Also, here are the post-June 27 service change bus routes in shapefile format (zipped):
- the “grouped” version (214 distinct features, one for each bus route); and
- the “triphead” version (includes duplicate line features, for a total of 978 features, because buses on a given route may be travelling to different end points).
Better than Google Maps cartography?
I definitely wanted to compare my GIS version of the subway GTFS data with Google Maps, which presumably uses the GTFS data not only for transit directions but also for the basemap itself. Two things surprised me. One was that, as of today (July 7) almost two weeks after the MTA’s service changes took effect, Google Maps still shows old subway routes and station information.
The map below, for example, still displays the old line (see the 23rd St/6th Avenue station) and the discontinued line (see the 23rd St and 28th St Broadway line stations).
Also, the subway lines on Google Maps were choppy and not as smooth as the GTFS-derived GIS lines. The images below compare the two in lower Manhattan.
I don’t think it’s nitpicking to point out the difference. One important aspect of the MTA’s GTFS data from a cartographic perspective is the high-quality route geometry. It makes it that much more useful not only for good map development, but also for spatial analysis and alignment with other NYC GIS data layers. Kudos to MTA for providing it. I’m surprised Google apparently doesn’t use GTFS for their basemap (hopefully they’ll correct me if I’m wrong).
For my purposes (and I think I’m far from alone here), I’m more interested in displaying the subway lines in a map layout than developing an application that provides routing and scheduling. Whether or not I use the data for spatial analysis, I’d like to have a subway layer for use in a GIS or any other application that needs the symbology of MTA’s printed map but is more spatially precise than MTA’s map and not as fine-grained as individual trips.
The GTFS format is great for all the web and mobile applications that are being developed. But for the purposes of local planning work by Community Boards, students, the media, public officials, etc — we want to see the subway lines on a map and analyze them spatially — visualizing and understanding the relationships of nearby land uses, demographics, etc as well as the ability to monitor maintenance and operations trends, determine who represents each line when service changes are being proposed, and more. So hopefully MTA will see fit to provide subway route data in a systematic way so we can integrate it easily into our maps.
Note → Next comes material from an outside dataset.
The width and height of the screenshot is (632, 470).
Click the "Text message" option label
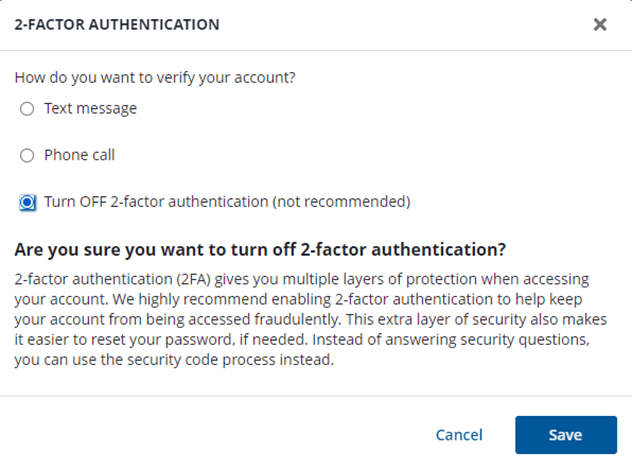point(90,108)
It’s likely that NYC Transit maintains its subway line/route data in a similar structure as I’ve described above in GIS format, either for planning/modeling purposes or for other mapping needs. Ideally it’s in a format that allows for an automated, rules-driven way of displaying the routes by division/line so changes are handled as seamlessly as possible. In other words, it would be great if MTA could provide the subway data in a way that doesn’t require the additional staff resources that are involved in coverting the scheduling/routing data to GTFS format. I’m not expecting anything as simple as “just hitting the export button,” but hopefully something close :). And since subway routing doesn’t change very often (certainly not as frequently as schedules), this should be much less of a burden on the agency than the work involved in providing the GTFS data.
I look forward to continuing the dialog.